All of the gifts begin to function. What happens in the church when you put this into a rela­tionship which God has gifted us to do in service? Listen, the greatest freedom we can all have is if you will set me free to be the person God has gifted me to be, and I will set you free to be the congregation God has gifted you to be. I will keep from putting you under guilt if you will keep from putting it on me. Let’s just let Jesus be glorified in the midst of it. If you won’t com­pare me to other preachers, I won’t compare you to other congregations. “Does it work both ways?” Uh huh. We will just let the Holy Spirit of God do what He has designed to do. He will be the one who manifests the gift through you.

Jesus will get the glory, none of us. He is still alive, folks. He is on this earth. You say, “He is in heaven with the Father.” Yes, but His Spirit is alive and well on this earth in the hearts and lives of believers. “Well, I don’t see Him.” Well, just start looking around. Start with yourself. Present your body, renew your mind, be willing and watch how God will manifest the character of the very Christ who saved you as He begins to produce through you a gift of serving or what­ever it is. They will all be service. But a different gift. When you put them all together, what you are going to do is not see me or you, but you see Jesus who lives in us.

When I think of my son, I think of that tall lanky body. He is a man. I see God working in him in ways that challenge me. It convicts me as his father. When I think of Stephen, I think of his body. But you know what impresses me about that is that a body is only important because of the entity that lives in it. My Mama and my Daddy and my Grandparents are all in a grave in Virginia. I never go there. Why? They are not there. Their bodies are there. But the body doesn’t mean anything if there is no life in it.

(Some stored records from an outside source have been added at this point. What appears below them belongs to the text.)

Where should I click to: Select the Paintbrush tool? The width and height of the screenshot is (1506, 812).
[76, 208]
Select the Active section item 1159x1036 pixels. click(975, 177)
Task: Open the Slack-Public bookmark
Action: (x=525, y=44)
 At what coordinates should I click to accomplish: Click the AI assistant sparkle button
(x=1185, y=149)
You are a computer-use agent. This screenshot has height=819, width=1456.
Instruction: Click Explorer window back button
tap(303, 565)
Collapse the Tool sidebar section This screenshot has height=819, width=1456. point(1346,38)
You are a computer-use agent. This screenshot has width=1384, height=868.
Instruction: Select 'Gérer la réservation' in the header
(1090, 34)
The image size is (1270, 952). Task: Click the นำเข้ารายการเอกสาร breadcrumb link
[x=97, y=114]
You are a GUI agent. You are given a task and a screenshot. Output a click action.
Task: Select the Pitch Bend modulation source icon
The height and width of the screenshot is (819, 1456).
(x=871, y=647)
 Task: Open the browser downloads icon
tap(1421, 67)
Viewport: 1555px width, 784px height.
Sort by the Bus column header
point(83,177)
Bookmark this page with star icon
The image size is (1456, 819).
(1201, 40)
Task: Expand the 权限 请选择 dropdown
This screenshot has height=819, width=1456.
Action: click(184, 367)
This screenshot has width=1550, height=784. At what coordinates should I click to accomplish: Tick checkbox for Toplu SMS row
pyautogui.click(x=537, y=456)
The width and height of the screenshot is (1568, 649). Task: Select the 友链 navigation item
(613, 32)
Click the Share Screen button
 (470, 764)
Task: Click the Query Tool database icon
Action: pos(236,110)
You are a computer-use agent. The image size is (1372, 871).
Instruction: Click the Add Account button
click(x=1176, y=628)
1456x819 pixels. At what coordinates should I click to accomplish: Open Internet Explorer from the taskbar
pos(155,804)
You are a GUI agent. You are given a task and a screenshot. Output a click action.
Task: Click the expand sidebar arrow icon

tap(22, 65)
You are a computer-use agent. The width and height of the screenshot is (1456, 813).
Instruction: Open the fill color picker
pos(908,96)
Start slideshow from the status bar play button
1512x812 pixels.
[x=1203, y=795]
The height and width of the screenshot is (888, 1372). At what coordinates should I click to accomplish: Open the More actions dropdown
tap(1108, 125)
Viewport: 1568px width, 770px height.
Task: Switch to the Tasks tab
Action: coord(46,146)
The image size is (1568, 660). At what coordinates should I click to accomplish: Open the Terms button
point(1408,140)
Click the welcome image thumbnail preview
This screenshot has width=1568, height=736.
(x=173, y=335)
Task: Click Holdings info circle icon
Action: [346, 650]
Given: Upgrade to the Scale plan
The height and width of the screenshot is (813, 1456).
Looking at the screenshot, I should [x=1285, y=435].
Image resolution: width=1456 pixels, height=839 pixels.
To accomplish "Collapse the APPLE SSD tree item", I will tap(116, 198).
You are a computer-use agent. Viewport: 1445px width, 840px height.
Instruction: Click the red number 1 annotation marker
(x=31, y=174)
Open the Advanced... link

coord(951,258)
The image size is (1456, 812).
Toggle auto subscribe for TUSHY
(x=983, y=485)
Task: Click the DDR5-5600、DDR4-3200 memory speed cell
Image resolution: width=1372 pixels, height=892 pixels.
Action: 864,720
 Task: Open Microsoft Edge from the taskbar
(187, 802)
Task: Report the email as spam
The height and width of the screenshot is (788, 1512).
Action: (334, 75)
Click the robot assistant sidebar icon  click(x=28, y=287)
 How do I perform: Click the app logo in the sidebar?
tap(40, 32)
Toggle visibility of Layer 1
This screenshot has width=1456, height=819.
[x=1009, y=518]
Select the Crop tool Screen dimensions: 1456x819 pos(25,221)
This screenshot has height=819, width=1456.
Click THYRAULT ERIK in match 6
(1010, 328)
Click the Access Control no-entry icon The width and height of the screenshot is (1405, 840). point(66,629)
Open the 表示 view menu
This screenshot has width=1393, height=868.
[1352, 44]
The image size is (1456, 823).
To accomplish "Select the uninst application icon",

Christ has a body, doesn’t He, on this earth? What is important about it? The body? No. The entity that lives in it. When you look at the church, you ought to see Him. You won’t see it the same in every church because everybody is gifted differently, motivated many times the same way, but so diverse in the way they will express their gifts.

You know, I think this is just so appropriate, at the very hour that we are in as a church, to come back to basics, folks. What did you think the church was? It is the body of Christ. Not an organization, not man-made. It can’t be controlled by man and never was. You don’t push it and you don’t pull it. It is Christ living in the hearts and lives of believers by grace, manifesting His character through specific gifts in diverse people.